El astro brasileño Pelé, uno de los mejores futbolistas de la historia, murió este jueves a los 82 años en San Pablo, confirmó su hija mayor, Kely Nascimento.
“Todo lo que somos es gracias a vos. Te amamos infinitamente. Descansá en paz”, publicó en Instagram la hija de Pelé, quien había sido internado a fines de noviembre tras un agravamiento general de su estado de salud por un cáncer de colon.
La muerte del astro provocó la reacción inmediata del mundo del deporte en general y del fútbol en particular: Edson Arantes do Nascimento, tal su nombre real, forma parte del “Olimpo de la pelota” junto con los argentinos Diego Maradona, Alfredo Di Stéfano y Lionel Messi y el neerlandés Johan Cruyff.
Pelé había nacido el 23 de octubre de 1940 en Minas Gerais y debutó como futbolista profesional en 1956 en Santos, de San Pablo, donde jugó hasta 1974. El otro club por el que pasó fue el Cosmos, de Estados Unidos, entre 1975 y 1980.
Con su Selección fue tricampeón del mundo: ganó la Copa en Suecia 58, Chile 62 y México 70.
Pelé, el que ha marchado este jueves al otro lado de las cosas, fue un futbolista perfecto en tiempos donde los beneficios de la leyenda contrastaban con colosales cajas de resonancia que llegarían unas cuantas décadas después: videos al minuto, repeticiones de jugadas en clave cinematográfica, semblanzas apologéticas, portales, redes, clubs de fans a escala planetaria, etc.
Pelé, O Rei, Edson Arantes do Nascimento, salió al ruedo a los 16 años para brillar en el más alto nivel, heredar las virtudes de los cracks que lo precedieron y condensar dotes técnicas en un solo jugador que hasta entonces se verificaban repartidas en dos, en tres, en cuatro.

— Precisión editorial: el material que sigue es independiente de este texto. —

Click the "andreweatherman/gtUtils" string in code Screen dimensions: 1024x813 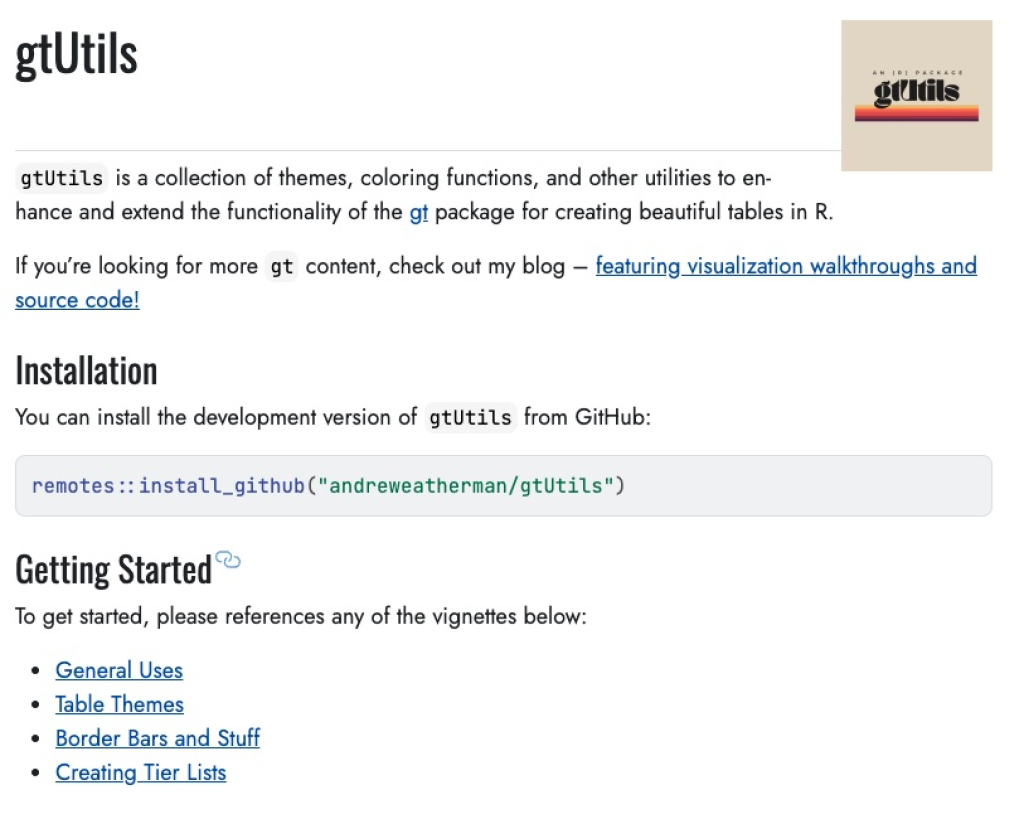pos(466,486)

En muchos.
El atleta superdotado químicamente puro: 173 centímetros y 70 kilos de músculo, emociones templadas y ejecuciones de concierto.
Visto desde cierta perspectiva, encontrar defectos en cómo jugaba Pelé es una tarea odiosa y condenada al fracaso.

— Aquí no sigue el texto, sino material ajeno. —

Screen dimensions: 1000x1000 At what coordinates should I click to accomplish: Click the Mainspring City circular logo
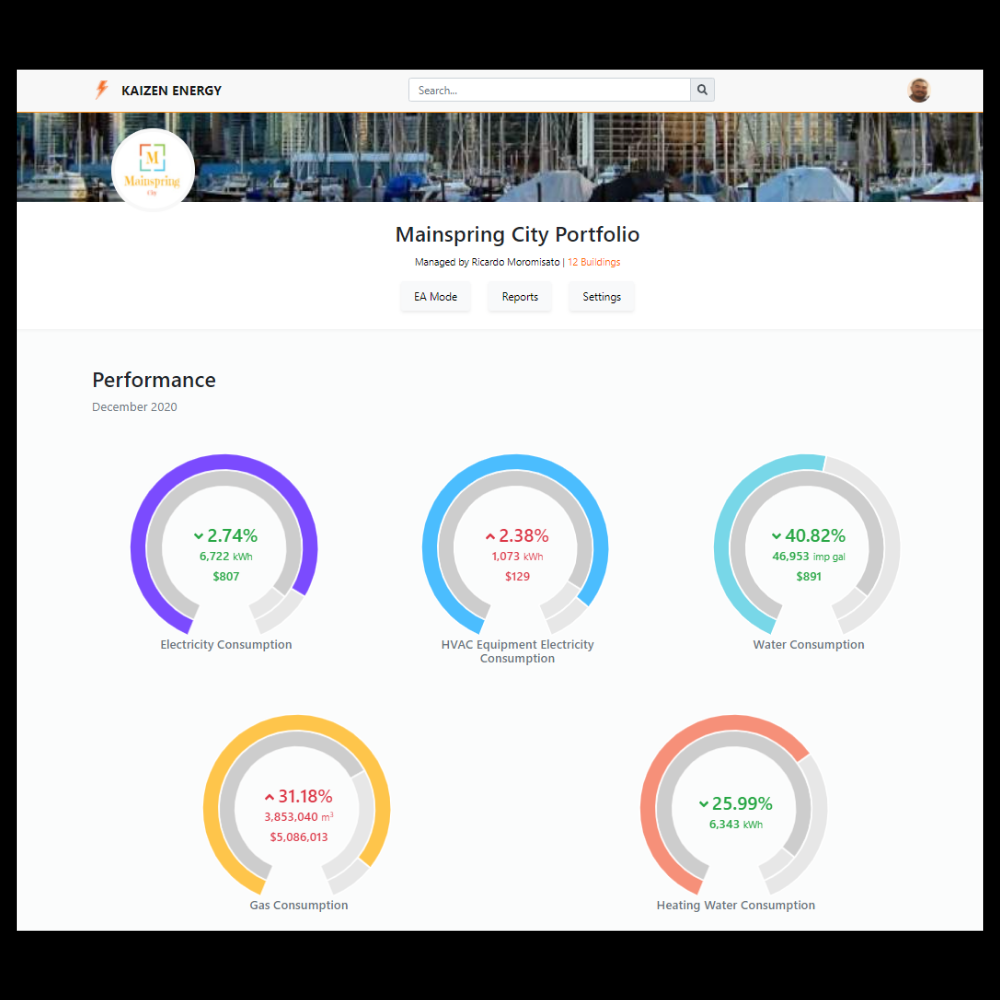[152, 168]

Era fuerte como un roble y con tranco de gacela solo superado por Alfredo Di Stéfano (la Saeta Rubia criolla), gambeteaba en corto y en largo, era diestro, pero podía presumir de zurdo y cabeceaba como un portento sin que lo perturbaran demasiado las marcaciones rigurosas.
Sus remates eran de forma indistinta latigazos o estocadas de terciopelo según lo aconsejaban las circunstancias.
Y contra lo que pudiera imaginarse, tenía un profundo sentido colectivo: desmarques al servicio del espacio apto para el compañero, constructor de paredes al milímetro y solidario para ir y para venir.
En este sentido, bastaba con recoger testimonios de sus rivales para registrar un coro unánime entre asombrado y admirativo.
O Rei jugaba con la número 10, goleaba con voracidad de 9 y corría la cancha con pertinencia de lo que en glosario moderno designaríamos como mediocampista mixto.
No escatimaba los cruces, trababa cada pelota como si fuera la última y sin ser un bravucón tampoco admitía que se lo llevaran por delante: que intentaran, a menudo de forma temeraria, explorar presuntas fragilidades del corazón.